Video-kMaX: A Simple Unified Approach for Online and Near-Online Video Panoptic Segmentation
– Published Date : TBD
– Category : Video Panoptic Segmentation
– Place of publication :IEEE/CVF Conference on Computer Vision and Pattern Recognition Workshop (CVPRW) on Transformers for Vision 2023
Abstract:
Video Panoptic Segmentation (VPS) aims to achieve comprehensive pixel-level scene understanding by segmenting all pixels and associating objects in a video. Current solutions can be categorized into online and near-online approaches, and each category has its own specialized designs. In this work, we propose a unified approach for online and near-online VPS. The meta architecture of the proposed Video-kMaX consists of two components: within-clip segmenter (for clip-level segmentation) and cross-clip associater (for association beyond clips).
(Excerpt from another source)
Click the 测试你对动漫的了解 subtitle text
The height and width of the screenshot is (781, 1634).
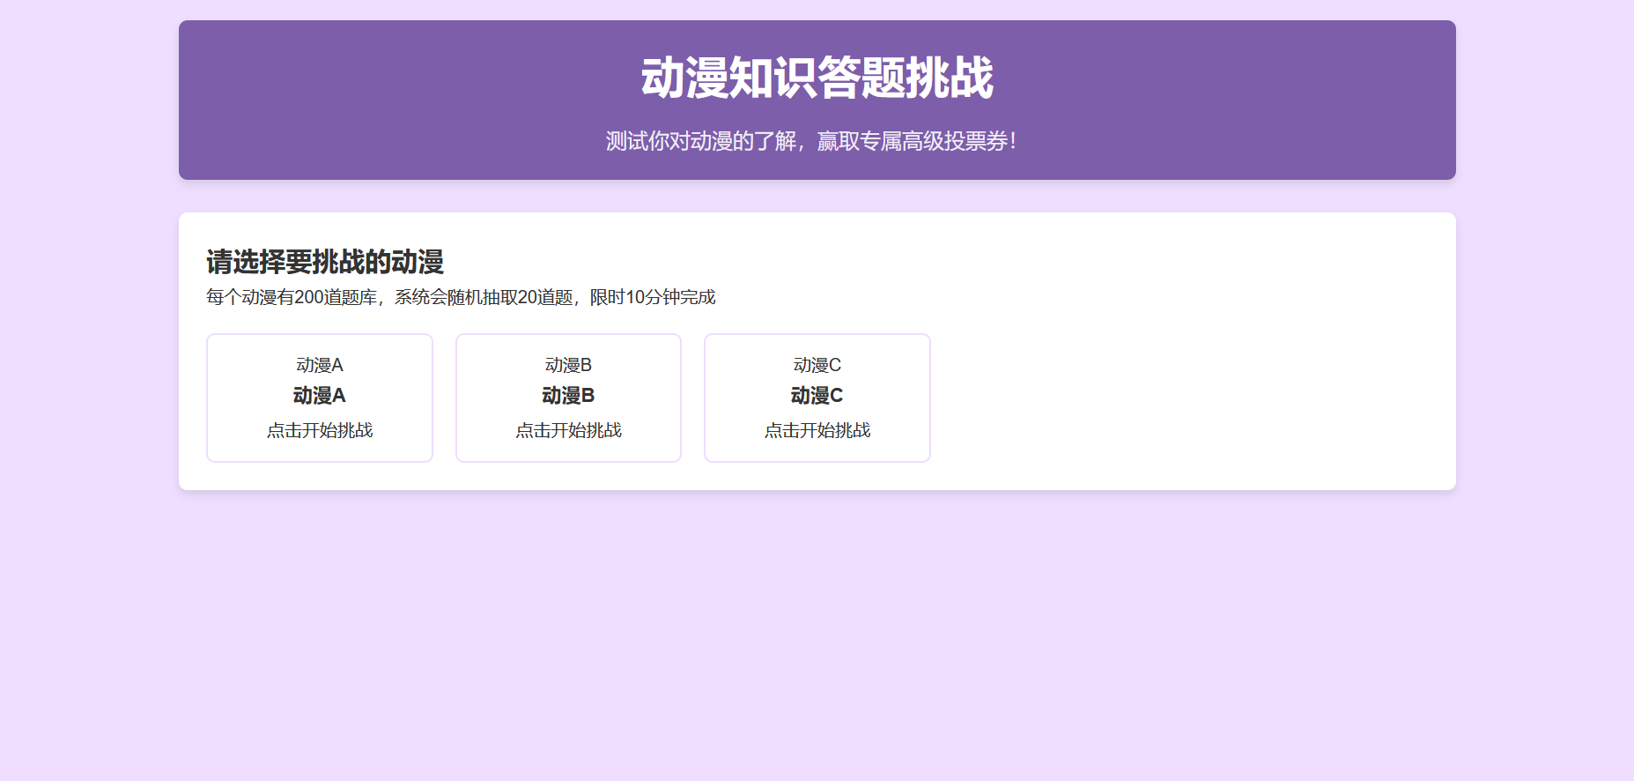pyautogui.click(x=701, y=141)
We propose clip-kMaX (clip k-means mask transformer) and LA-MB (location-aware memory buffer) to instantiate the segmenter and associater, respectively. Specifically, motivated by the modern k-means mask transformer, our clipkMaX regards the object queries as cluster centers for a clip, where each query is responsible for grouping together pixels of the same object within a clip. To achieve long-term association beyond the short clip length, our LA-MB stores the appearance and location features of tracked objects in a memory buffer. The association is then efficiently obtained in a hierarchical manner, starting from the video stitching for short-term association, followed by the memory decoding for long-term association. Our general formulation includes the online scenario as a special case by adopting clip length of one. Without bells and whistles, Video-kMaX sets a new state-of-the-art on KITTI-STEP and VIPSeg for video panoptic segmentation.